Part four of a six-part series
Sam Vaknin

Read part one of Sam Vaknin's unemployment series of articles first.
Read part two of the series.
Read part three of the series.

A few pilot projects are currently under study and consideration.

One is a project to provide lump sum block grants to municipalities and to allow them to determine eligibility, to run their own employment-enhancement programs and to establish job training and child care assistance. An assessment of the success or failure of this approach in a limited number of municipalities can be done after one year of operation.

The unemployed worker who participates in a second pilot project will be provided with a choice. He can either receive a lump sum or be eligible for a longer period of unemployment benefits. Alternatively, he can be provided with a choice to either receive a larger lump sum or to receive regular unemployment benefits. In other words: he is allowed to convert all or part of his unemployment benefits to a lump sum. The lump sum is likely to represent no more than nine months of unemployment benefits reduced to their net present value (NPV).

The third pilot project involves the formation of private unemployment insurance plans to supplement or even replace the insurance (compensation, benefits) offered by the Employment Fund. In many countries, private unemployment insurance is lumped together with disability and life insurance—all offered by the private sector within one insurance policy.

Encouraging employers to hire the unemployed

The Macedonian experience teaches us that the principle governing any incentive scheme intended to encourage employers to hire hitherto unemployed workers must be that the employer gets increasing participation in the wage costs of the newly hired formerly unemployed workers—more with every year the person remains employed. Thus, a graduated incentive scale has to be part of any law and incentive plan.

Additionally, employers must undertake to continue to employ the worker for a number of months equal to the number of months they received benefits for the worker and with the same salary. It would be even better if the incentives to the employer were to be paid for every second month of employment. Thus, the employer would have an incentive to continue to employ the new worker.

Employers should receive benefits for a new worker only if he was registered with an unemployment office for six consecutive months preceding his new employment.

# # # #

:: Tasks ::
[1] Decide whether each statement below agrees with the unemployment text. Answer yes or no for each, and quote the exact words from the text that decide it.
(a) The lump sum offered in the second pilot project would likely equal no more than nine months of unemployment benefits reduced to their net present value.
(b) Employers should receive benefits for a new worker only if he was registered with an unemployment office for three consecutive months before being hired.
(c) The block-grant approach could be assessed in a limited number of municipalities after one year of operation.
[2] From the unemployment text, write out the passage from "The third pilot" up to and including "and incentive plan.".

:: Stored data ::
# # # #

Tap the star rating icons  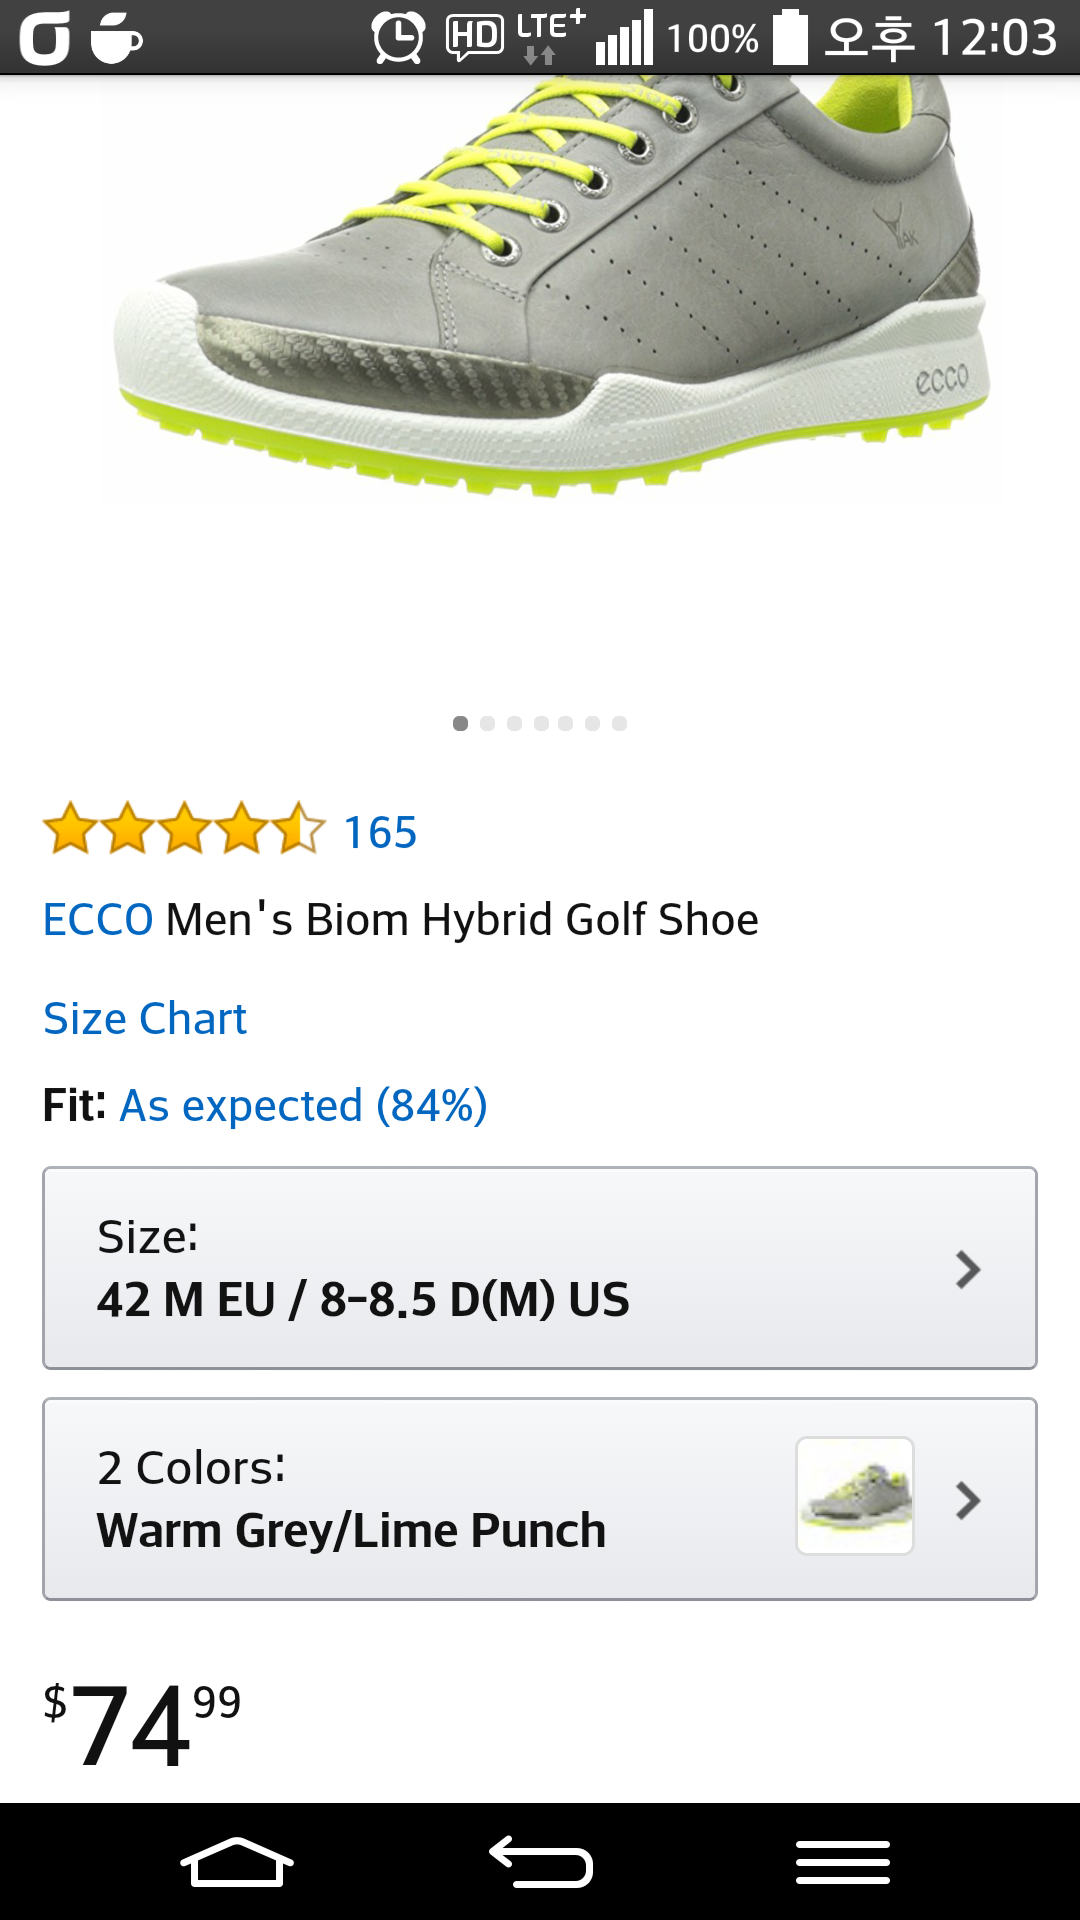point(184,830)
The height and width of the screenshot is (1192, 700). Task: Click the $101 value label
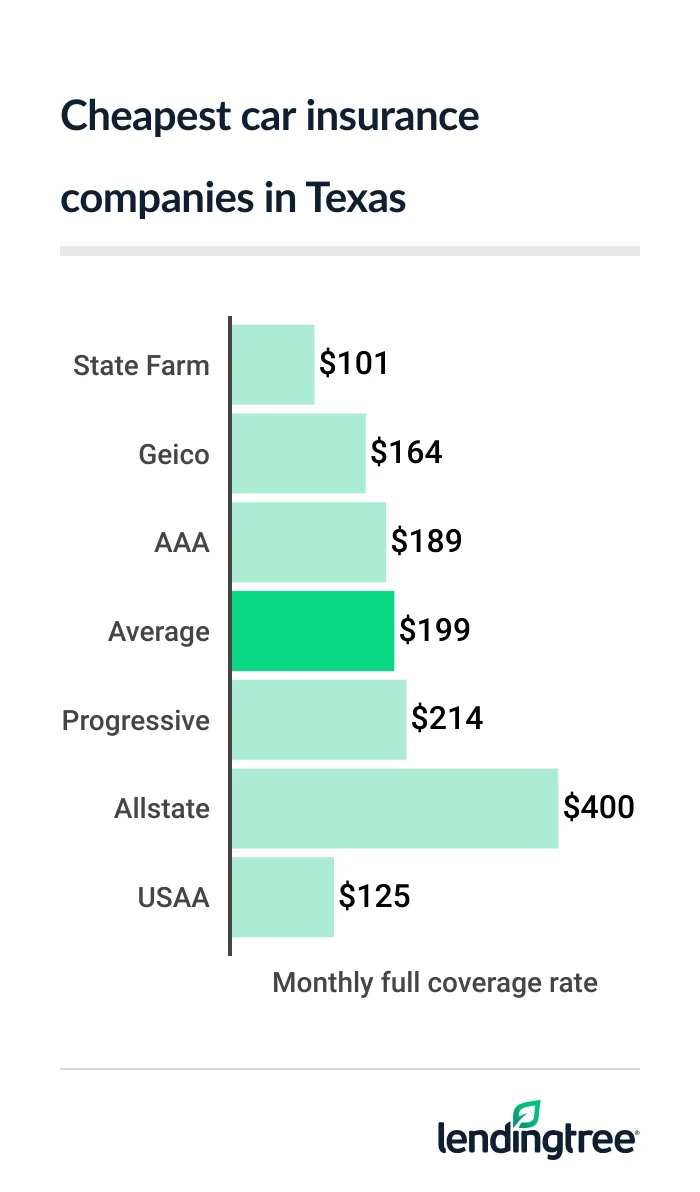point(354,364)
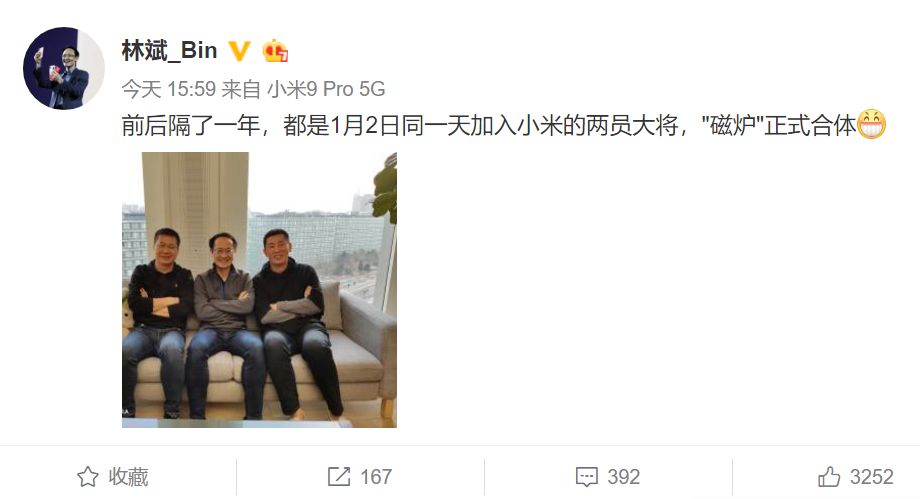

# # # #

:: Results for the exercise ::
[1]
(a) Yes: "The lump sum is likely to represent no more than nine months of unemployment benefits reduced to their net present value (NPV)."
(b) No: "only if he was registered with an unemployment office for six consecutive months preceding his new employment."
(c) Yes: "An assessment of the success or failure of this approach in a limited number of municipalities can be done after one year of operation."

[2]
The third pilot project involves the formation of private unemployment insurance plans to supplement or even replace the insurance (compensation, benefits) offered by the Employment Fund. In many countries, private unemployment insurance is lumped together with disability and life insurance—all offered by the private sector within one insurance policy.

Encouraging employers to hire the unemployed

The Macedonian experience teaches us that the principle governing any incentive scheme intended to encourage employers to hire hitherto unemployed workers must be that the employer gets increasing participation in the wage costs of the newly hired formerly unemployed workers—more with every year the person remains employed. Thus, a graduated incentive scale has to be part of any law and incentive plan.